**Work instructions:**
Go to the line holding "[2023年中國郵局授權藍卯卯B款15cm毛絨公仔，限量珍藏版 毛絨玩具 新年禮品" in the entries below and write out exactly every line down to and including the line holding "嚴選松熊素熊M號毛絨玩具，手感超軟糯宛如新生，細節精緻完美無瑕，推薦送禮或珍藏，中古狀態保養得宜。 松熊 素熊".

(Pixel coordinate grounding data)
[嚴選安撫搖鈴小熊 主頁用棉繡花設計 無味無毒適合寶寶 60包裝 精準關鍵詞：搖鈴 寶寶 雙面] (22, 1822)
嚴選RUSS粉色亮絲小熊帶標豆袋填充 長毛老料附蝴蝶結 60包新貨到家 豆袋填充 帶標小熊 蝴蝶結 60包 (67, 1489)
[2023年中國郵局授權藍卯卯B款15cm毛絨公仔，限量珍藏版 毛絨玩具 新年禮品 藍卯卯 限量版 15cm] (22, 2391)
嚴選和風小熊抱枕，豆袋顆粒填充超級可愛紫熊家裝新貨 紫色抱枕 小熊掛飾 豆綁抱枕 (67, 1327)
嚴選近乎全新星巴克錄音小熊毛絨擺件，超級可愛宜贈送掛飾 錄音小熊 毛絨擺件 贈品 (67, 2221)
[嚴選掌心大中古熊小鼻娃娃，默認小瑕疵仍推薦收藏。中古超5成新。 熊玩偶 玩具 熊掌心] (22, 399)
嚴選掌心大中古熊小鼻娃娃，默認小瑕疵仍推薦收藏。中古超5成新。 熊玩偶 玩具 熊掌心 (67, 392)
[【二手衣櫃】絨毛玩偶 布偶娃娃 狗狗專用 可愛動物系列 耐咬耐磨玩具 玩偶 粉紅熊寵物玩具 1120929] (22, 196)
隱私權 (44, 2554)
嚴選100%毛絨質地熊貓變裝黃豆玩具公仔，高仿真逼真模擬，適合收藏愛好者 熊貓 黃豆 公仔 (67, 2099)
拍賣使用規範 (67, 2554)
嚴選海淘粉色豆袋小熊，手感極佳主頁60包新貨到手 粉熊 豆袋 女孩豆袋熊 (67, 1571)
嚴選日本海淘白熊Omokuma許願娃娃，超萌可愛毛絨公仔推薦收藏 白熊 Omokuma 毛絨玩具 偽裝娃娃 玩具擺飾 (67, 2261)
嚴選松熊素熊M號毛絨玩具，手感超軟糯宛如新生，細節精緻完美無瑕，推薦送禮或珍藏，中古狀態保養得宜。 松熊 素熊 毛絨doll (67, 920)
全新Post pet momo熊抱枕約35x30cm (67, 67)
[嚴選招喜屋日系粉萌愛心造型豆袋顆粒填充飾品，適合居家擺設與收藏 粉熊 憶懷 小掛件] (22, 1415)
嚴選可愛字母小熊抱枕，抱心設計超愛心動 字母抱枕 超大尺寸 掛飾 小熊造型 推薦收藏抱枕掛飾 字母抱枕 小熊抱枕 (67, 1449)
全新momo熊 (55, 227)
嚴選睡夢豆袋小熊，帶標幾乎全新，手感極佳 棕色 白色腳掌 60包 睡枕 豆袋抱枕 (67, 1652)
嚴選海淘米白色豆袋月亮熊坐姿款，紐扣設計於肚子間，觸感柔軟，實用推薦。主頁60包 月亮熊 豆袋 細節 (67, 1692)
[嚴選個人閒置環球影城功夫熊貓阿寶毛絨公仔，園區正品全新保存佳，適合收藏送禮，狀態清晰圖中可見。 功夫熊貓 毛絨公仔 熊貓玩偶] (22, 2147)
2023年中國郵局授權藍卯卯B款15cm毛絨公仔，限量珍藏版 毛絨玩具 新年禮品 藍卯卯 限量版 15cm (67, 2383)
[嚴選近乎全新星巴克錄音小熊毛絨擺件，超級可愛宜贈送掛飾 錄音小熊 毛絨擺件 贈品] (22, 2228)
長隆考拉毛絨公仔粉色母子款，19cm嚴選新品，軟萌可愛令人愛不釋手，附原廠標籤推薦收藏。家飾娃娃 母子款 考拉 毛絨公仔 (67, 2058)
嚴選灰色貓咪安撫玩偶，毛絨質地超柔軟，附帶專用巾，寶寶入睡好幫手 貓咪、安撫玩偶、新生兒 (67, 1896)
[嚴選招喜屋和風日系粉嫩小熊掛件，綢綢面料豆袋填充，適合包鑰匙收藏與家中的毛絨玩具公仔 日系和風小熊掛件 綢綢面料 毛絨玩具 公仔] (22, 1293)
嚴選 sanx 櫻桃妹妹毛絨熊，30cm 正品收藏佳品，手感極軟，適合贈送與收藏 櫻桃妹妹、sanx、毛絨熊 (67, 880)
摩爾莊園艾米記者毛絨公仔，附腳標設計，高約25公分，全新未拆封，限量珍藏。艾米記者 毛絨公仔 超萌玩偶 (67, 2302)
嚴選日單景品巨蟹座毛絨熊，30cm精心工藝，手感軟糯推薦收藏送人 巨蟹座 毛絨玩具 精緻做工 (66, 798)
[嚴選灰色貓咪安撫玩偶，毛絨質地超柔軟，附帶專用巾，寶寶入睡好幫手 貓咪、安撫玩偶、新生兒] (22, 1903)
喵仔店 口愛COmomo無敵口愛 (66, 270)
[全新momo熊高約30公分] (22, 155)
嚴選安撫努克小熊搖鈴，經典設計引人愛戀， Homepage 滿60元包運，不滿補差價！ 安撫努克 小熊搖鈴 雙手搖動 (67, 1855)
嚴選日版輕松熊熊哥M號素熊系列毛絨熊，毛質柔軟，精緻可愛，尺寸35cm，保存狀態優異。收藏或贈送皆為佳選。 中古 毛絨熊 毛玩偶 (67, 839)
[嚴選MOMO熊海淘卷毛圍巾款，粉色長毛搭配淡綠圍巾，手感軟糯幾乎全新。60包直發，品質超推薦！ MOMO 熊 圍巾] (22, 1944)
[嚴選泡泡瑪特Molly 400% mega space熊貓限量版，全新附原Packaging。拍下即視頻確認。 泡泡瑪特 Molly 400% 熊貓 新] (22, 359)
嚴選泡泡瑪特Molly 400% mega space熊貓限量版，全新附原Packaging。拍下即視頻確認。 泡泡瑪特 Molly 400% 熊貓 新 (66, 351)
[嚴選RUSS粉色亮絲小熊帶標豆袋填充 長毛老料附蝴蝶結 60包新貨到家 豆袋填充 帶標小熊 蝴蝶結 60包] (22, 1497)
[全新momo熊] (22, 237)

* * *

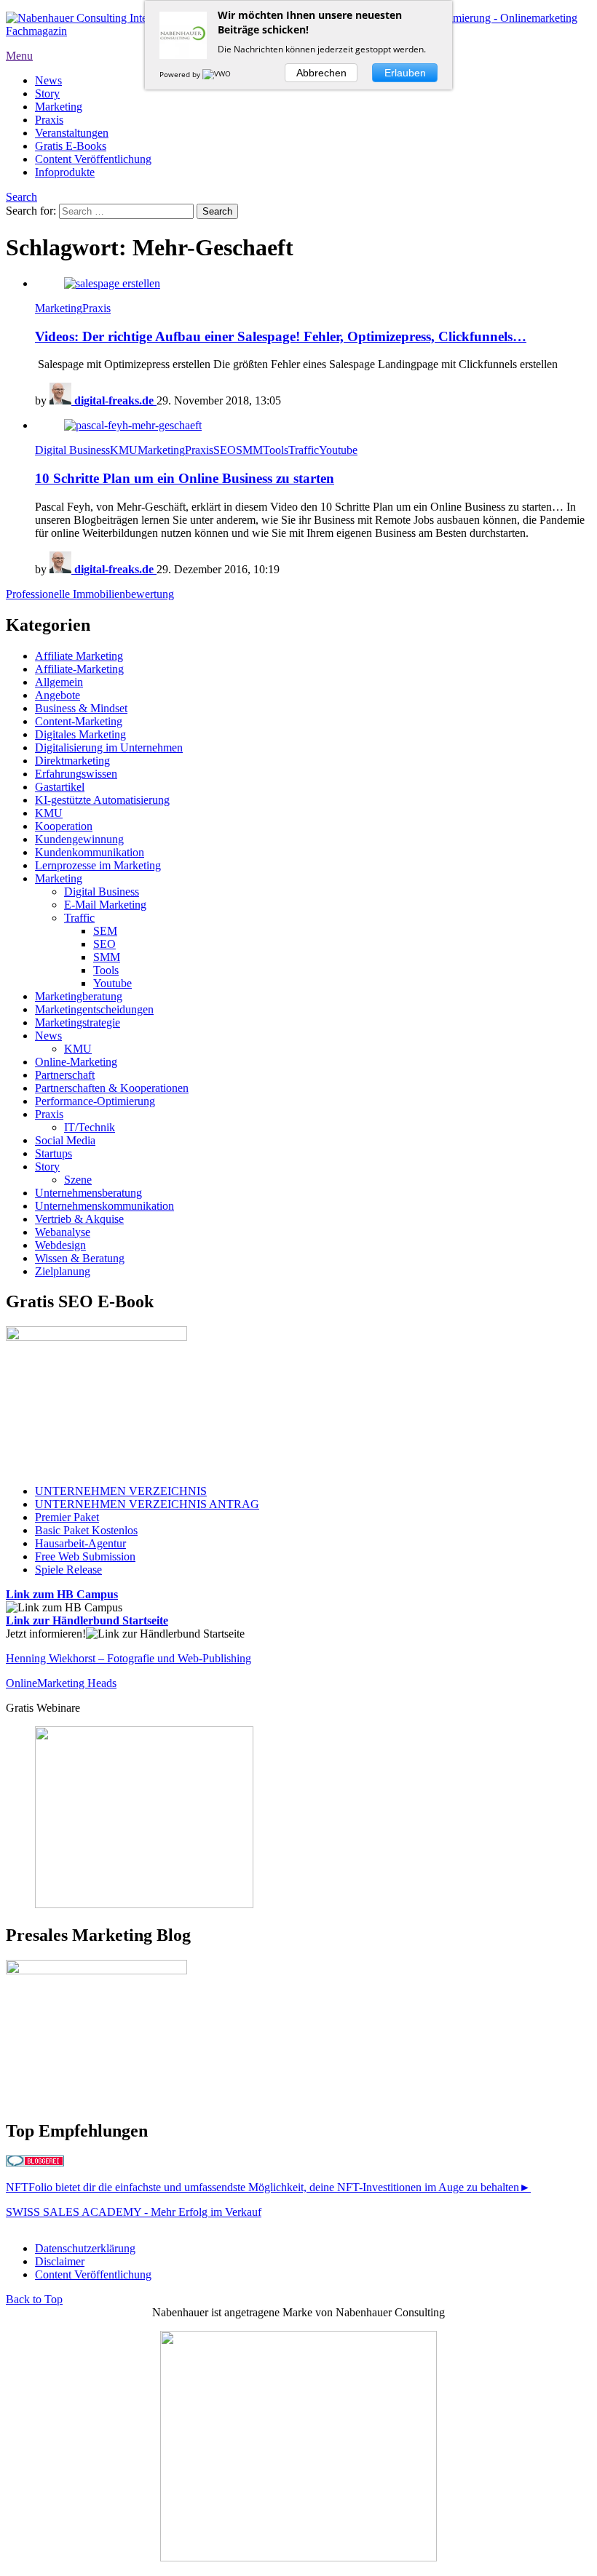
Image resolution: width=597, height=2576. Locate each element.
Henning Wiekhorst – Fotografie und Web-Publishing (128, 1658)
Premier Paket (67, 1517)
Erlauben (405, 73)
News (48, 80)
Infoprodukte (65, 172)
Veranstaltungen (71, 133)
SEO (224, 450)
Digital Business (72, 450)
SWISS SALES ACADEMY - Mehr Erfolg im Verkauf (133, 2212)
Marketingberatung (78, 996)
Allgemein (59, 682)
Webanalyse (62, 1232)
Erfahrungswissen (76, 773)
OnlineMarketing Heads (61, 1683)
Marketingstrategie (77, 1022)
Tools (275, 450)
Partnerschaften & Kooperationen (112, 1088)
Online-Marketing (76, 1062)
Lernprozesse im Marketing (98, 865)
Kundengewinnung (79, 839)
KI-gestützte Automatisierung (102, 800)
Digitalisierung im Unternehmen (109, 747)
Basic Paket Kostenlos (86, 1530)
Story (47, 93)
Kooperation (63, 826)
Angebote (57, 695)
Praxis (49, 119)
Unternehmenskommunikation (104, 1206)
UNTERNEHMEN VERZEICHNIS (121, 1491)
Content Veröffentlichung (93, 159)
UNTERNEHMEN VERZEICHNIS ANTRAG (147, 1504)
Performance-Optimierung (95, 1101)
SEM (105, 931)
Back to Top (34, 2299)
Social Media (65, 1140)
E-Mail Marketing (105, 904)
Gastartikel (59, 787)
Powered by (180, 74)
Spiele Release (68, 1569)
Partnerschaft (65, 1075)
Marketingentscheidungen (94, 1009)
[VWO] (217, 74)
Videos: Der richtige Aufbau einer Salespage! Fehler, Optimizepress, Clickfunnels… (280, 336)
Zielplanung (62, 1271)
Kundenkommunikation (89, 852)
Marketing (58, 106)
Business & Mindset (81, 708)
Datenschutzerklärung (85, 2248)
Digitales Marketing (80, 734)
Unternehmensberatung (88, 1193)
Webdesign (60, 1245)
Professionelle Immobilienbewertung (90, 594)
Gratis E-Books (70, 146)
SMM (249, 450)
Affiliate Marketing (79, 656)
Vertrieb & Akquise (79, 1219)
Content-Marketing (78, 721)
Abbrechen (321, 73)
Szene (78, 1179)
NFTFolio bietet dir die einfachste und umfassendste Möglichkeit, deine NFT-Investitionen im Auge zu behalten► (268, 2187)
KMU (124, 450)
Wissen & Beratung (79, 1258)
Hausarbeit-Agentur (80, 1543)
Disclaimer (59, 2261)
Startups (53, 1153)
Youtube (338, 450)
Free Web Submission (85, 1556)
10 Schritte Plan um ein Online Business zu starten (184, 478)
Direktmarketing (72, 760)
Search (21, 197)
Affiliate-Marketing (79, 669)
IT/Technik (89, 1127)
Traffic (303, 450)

**Task result:**
[2023年中國郵局授權藍卯卯B款15cm毛絨公仔，限量珍藏版 毛絨玩具 新年禮品 藍卯卯 限量版 15cm] (22, 2391)
嚴選和風小熊抱枕，豆袋顆粒填充超級可愛紫熊家裝新貨 紫色抱枕 小熊掛飾 豆綁抱枕 (67, 1327)
嚴選近乎全新星巴克錄音小熊毛絨擺件，超級可愛宜贈送掛飾 錄音小熊 毛絨擺件 贈品 (67, 2221)
[嚴選掌心大中古熊小鼻娃娃，默認小瑕疵仍推薦收藏。中古超5成新。 熊玩偶 玩具 熊掌心] (22, 399)
嚴選掌心大中古熊小鼻娃娃，默認小瑕疵仍推薦收藏。中古超5成新。 熊玩偶 玩具 熊掌心 (67, 392)
[【二手衣櫃】絨毛玩偶 布偶娃娃 狗狗專用 可愛動物系列 耐咬耐磨玩具 玩偶 粉紅熊寵物玩具 1120929] (22, 196)
隱私權 (44, 2554)
嚴選100%毛絨質地熊貓變裝黃豆玩具公仔，高仿真逼真模擬，適合收藏愛好者 熊貓 黃豆 公仔 (67, 2099)
拍賣使用規範 (67, 2554)
嚴選海淘粉色豆袋小熊，手感極佳主頁60包新貨到手 粉熊 豆袋 女孩豆袋熊 (67, 1571)
嚴選日本海淘白熊Omokuma許願娃娃，超萌可愛毛絨公仔推薦收藏 白熊 Omokuma 毛絨玩具 偽裝娃娃 玩具擺飾 (67, 2261)
嚴選松熊素熊M號毛絨玩具，手感超軟糯宛如新生，細節精緻完美無瑕，推薦送禮或珍藏，中古狀態保養得宜。 松熊 素熊 毛絨doll (67, 920)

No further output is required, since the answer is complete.